Major food firms have written to the UK government asking for “urgent support” as a moratorium on evictions looms.
Companies including Deliveroo, Burger King and Itsu called for measures including a targeted extension of the commercial evictions ban.
Revo, which represents landlords, said well-known firms were “getting away with not paying their rent”.
The government said it was “working closely” with landlords and tenants to support both.
In April the government introduced a moratorium on evictions for non-payment of rent, which was then extended until 30 September.
In a letter to Prime Minister Boris Johnson, chief executives of these firms called for a targeted extension of the rent holiday for restaurants in city centres and for those in areas under lockdown.
“There is a critical risk that many restaurants will face eviction proceedings from 1 October,” the signatories said.
The bosses, including Will Shu of Deliveroo, Alasdair Murdoch, the UK chief executive of Burger King, and Julian Metcalfe of Itsu, also said landlords should not be able to claim full back-rent when the moratorium ends.
Instead, rent arrears repayments should be spread across 12 months, they said.
“From our experiences of negotiations with landlords, around 30% have indicated their intention to evict, issue final demands for full payment, or otherwise indicated they will not support any restructure of Covid-19-incurred rent debt,” the signatories said.
In addition, they asked for tax breaks for empty properties to be changed to discourage evictions.
But Revo, an industry body for commercial landlords, said: “The blanket moratorium means strongly backed, well known High Street companies are getting away with not paying their rent.”
Vivienne King, chief executive of Revo, said that “this is at the cost of vulnerable occupiers, since the revenue shortfall makes it that much harder for property owners to support those occupiers in genuine need.”
She added that any extensions to rent holidays should not be funded by the private sector.
“The moratoria were meant to be short-term, emergency measures to protect businesses at a time when they could not trade.

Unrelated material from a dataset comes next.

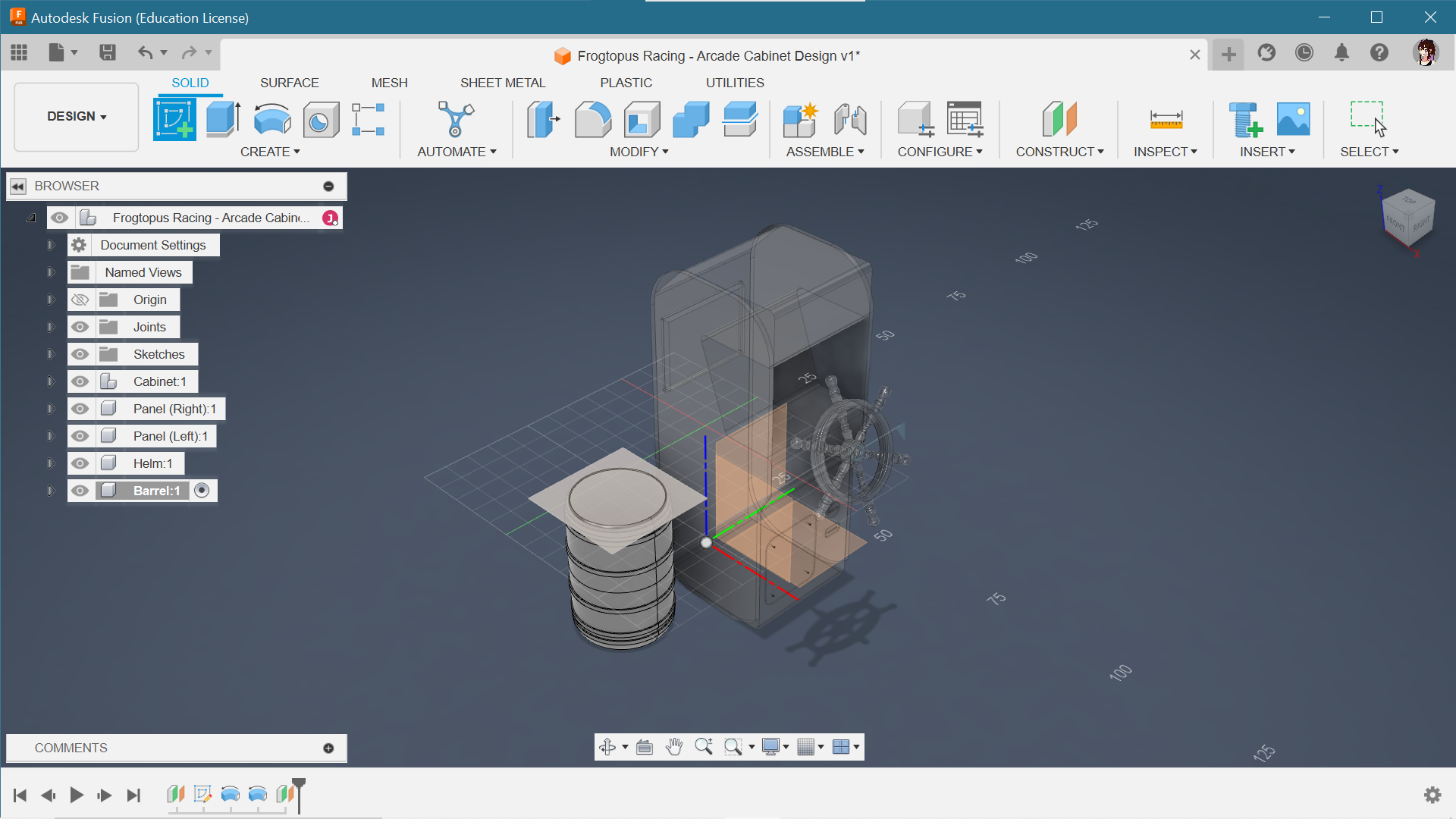
Task: Expand the Origin folder in browser
Action: 51,299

They too have served their purpose,” she said.
Who should foot the rent bill during the pandemic is a Mexican stand-off between the businesses who are struggling and their landlords who’ve got bills to pay, including mortgage payments to their banks.

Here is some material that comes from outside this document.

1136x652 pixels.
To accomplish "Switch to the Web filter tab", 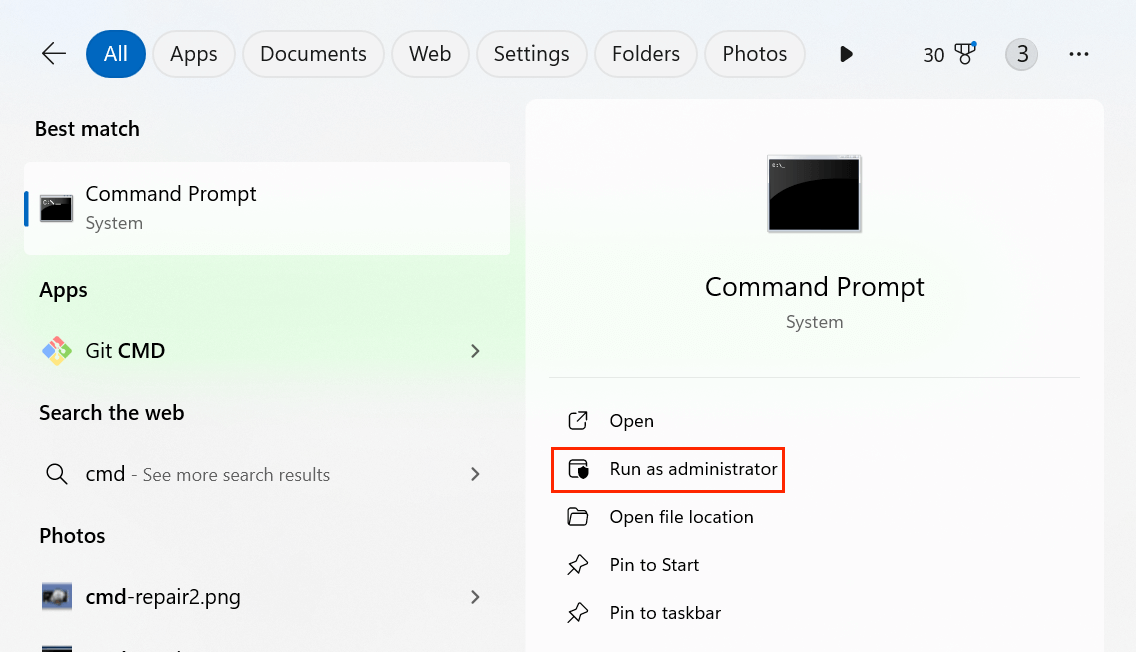I will (430, 54).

Will Shu – the founder and chief executive of Deliveroo, which delivers food from 35,000 UK restaurants – says the pandemic means restaurants and landlords are “in it together” and that “landlords understand that without these tenants it’s a very different situation on the High Street”.
But clearly not all do.
Rent negotiations are incredibly complex, especially for restaurant chains with multiple outlets and thus multiple landlords.
This is because landlords come in all shapes and sizes, from the big funds which use property to pay our pensions to individuals who rely on the rental income.
Landlords argue that without the stick of eviction, tenants have a free pass to not pay up, even when they can, and that changing the rules in this way undermines the UK’s reputation as a safe place to invest.
As the next quarter’s rent bill looms and the eviction ban expires at the end of this month, this debate is a ticking time bomb.
A government spokesperson said: “We recognise the huge challenges faced by commercial tenants and landlords during this period and we’re working closely with them to ensure they are supported.
“We’ve taken unprecedented action to protect jobs and livelihoods, with a package of around £160bn of support, including loans, rates relief and grants for businesses.”
Some landlords and commercial tenants have managed to come to agreements, and tenants should pay what they can under a government code of practice.
Government loans are available to landlords along with VAT and rates deferrals, the spokesperson added.